EXERCISE DIRECTIONS: Could you copy the data from the line containing "icon on 订阅指南" through the end of the data, with every line reproduced in full and every coordinate in the answers multiplied by 1.25 and rounded to a whole number, halves up? Leave the pictures out.

(Rows of pointing data)
------------------------------------------------------------------------
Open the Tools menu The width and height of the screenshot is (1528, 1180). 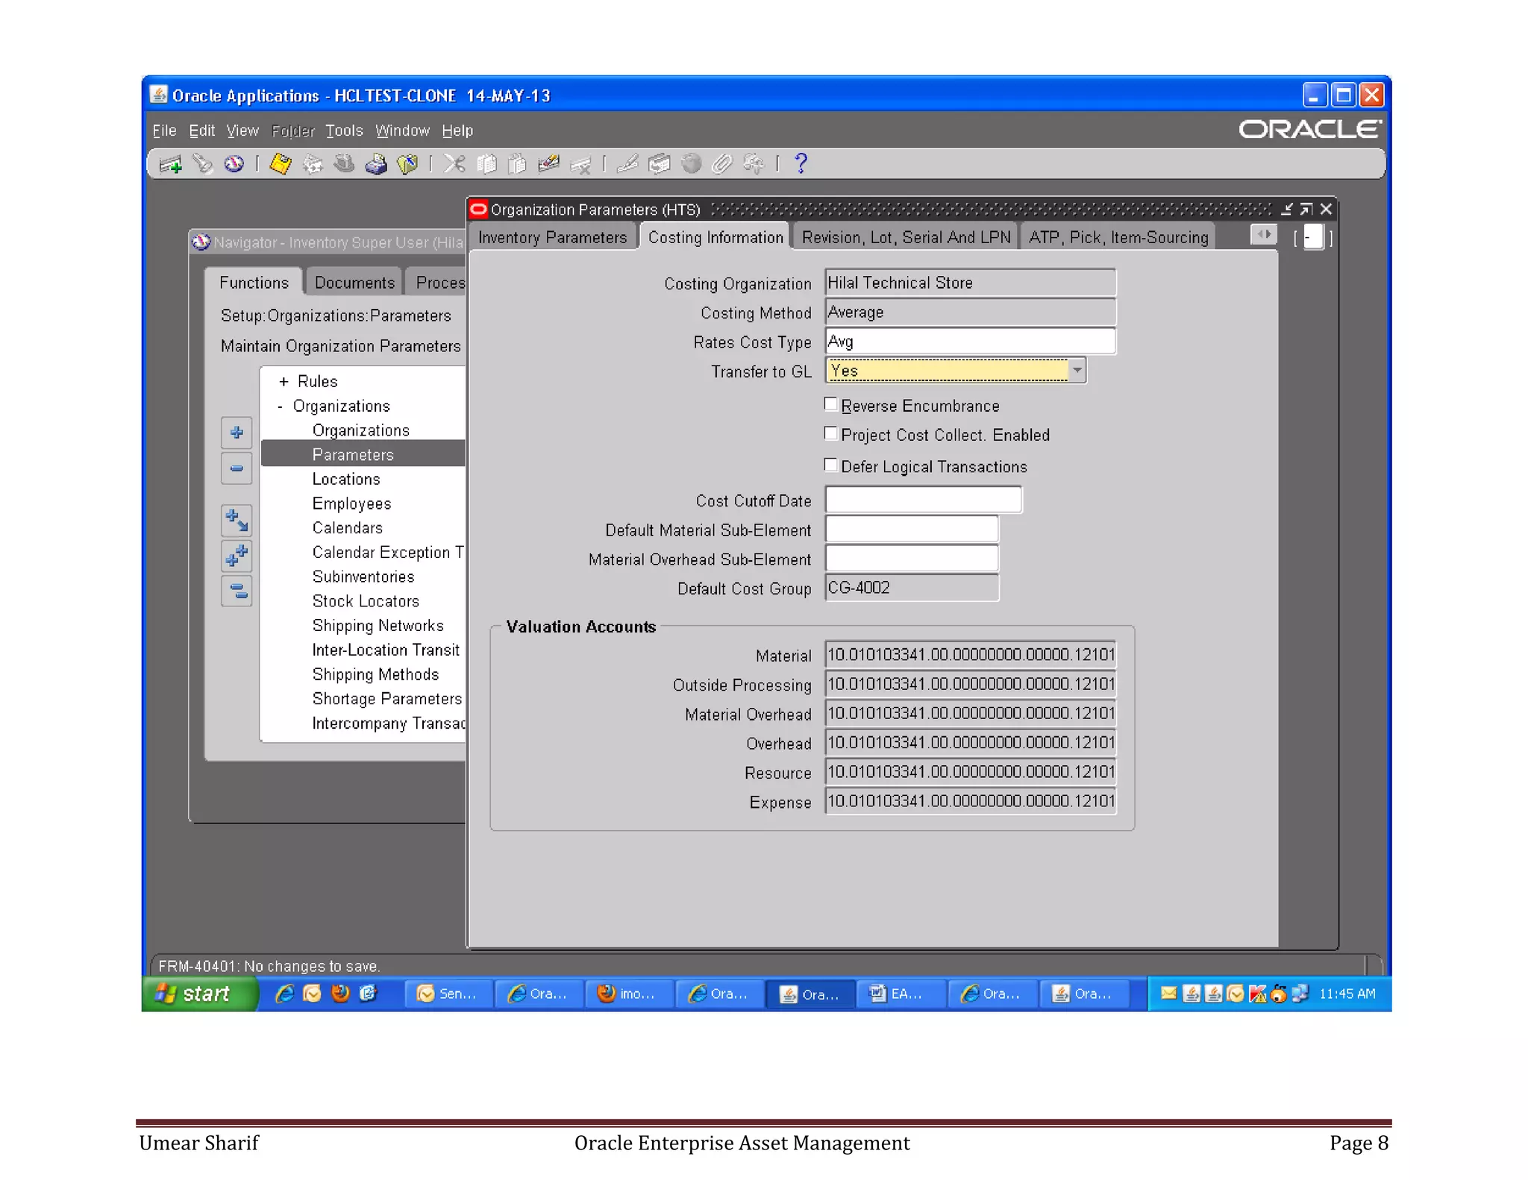[x=343, y=131]
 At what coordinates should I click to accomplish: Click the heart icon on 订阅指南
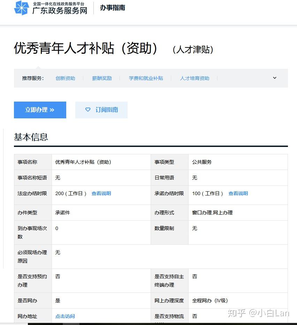88,110
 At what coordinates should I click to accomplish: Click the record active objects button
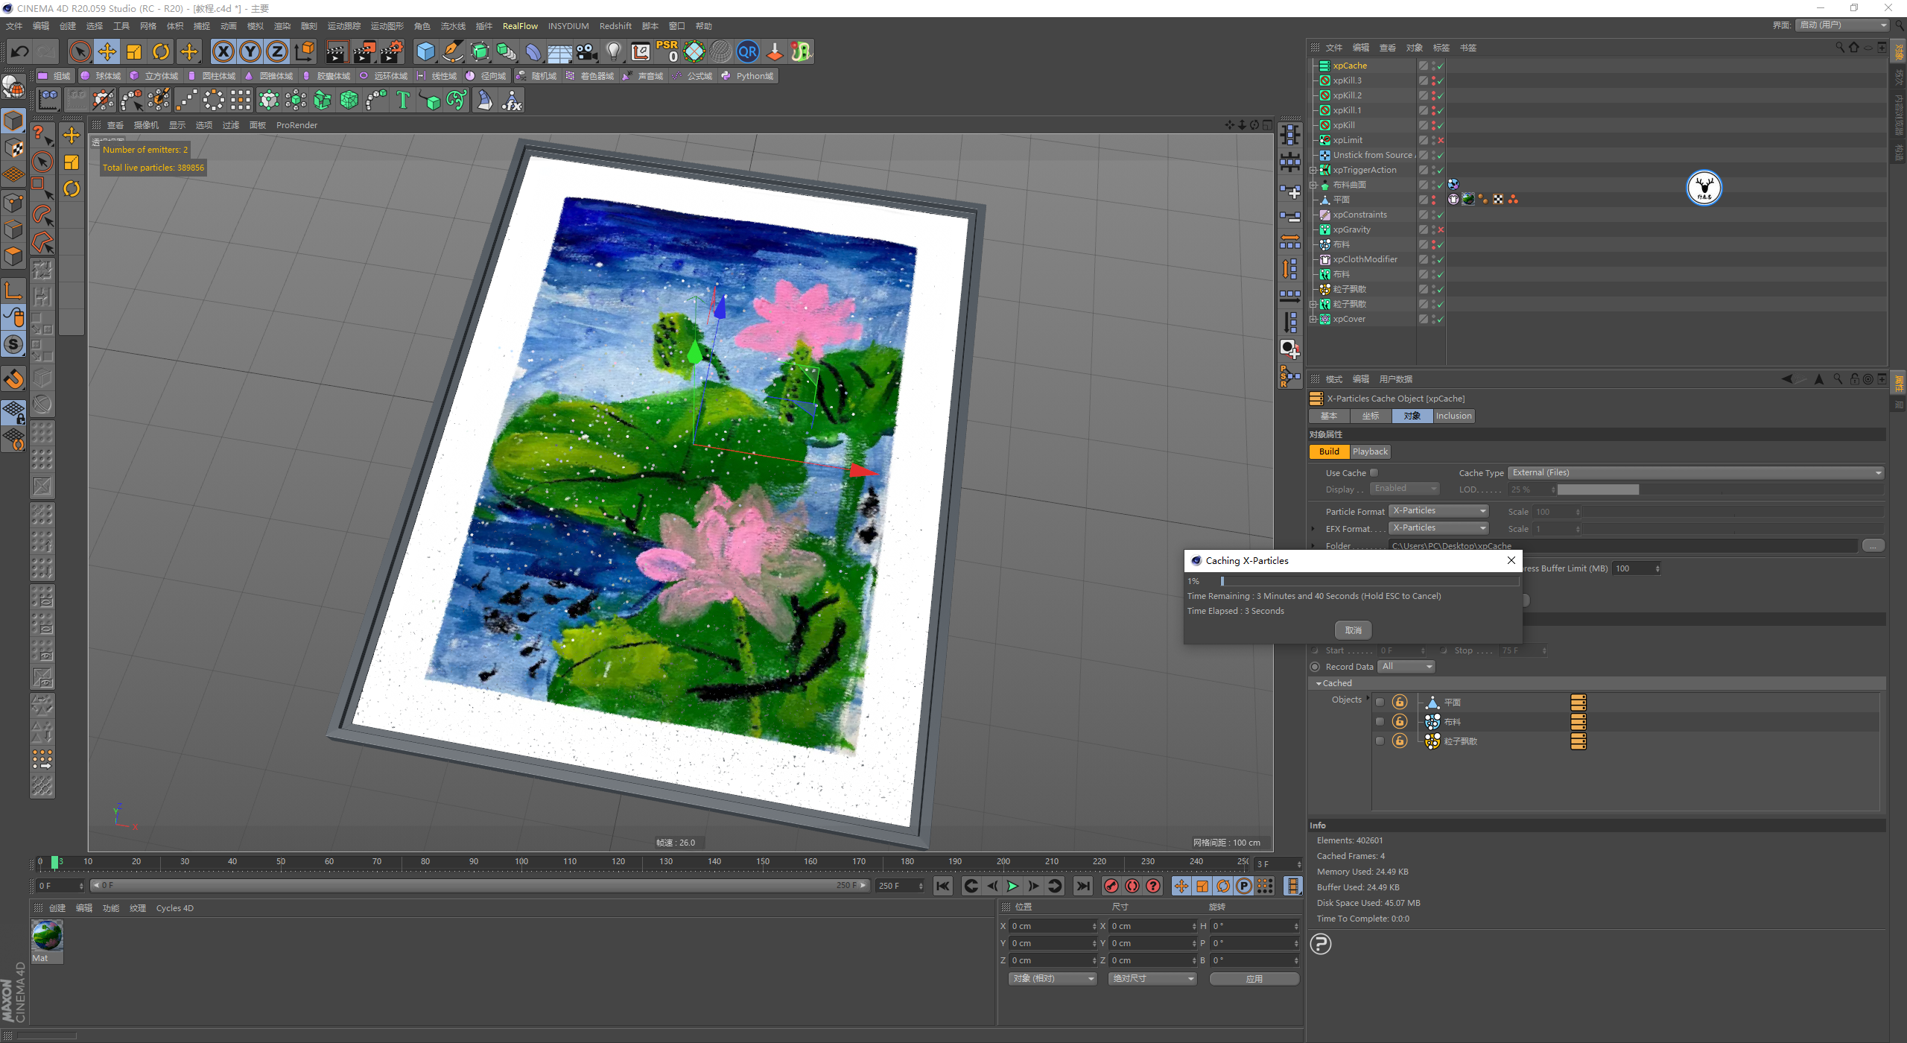[x=1111, y=886]
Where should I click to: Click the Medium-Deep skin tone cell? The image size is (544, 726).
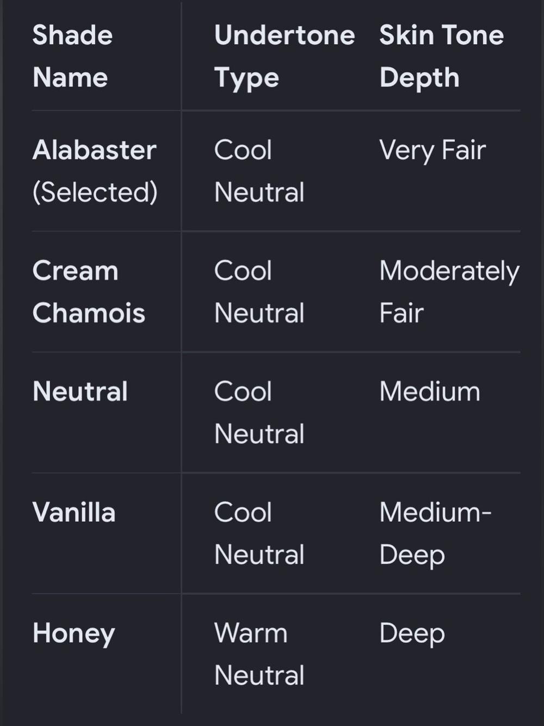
------------------------------------------------------------------------
EXERCISE OUTPUT:
 At what coordinates should I click to accomplish: Click the heart icon on 订阅指南
110,138
 At what coordinates should I click to accomplish: Click the record active objects button
[x=1389, y=1108]
Where should I click to: Click the Medium-Deep skin tone cell? The image size is (544, 726).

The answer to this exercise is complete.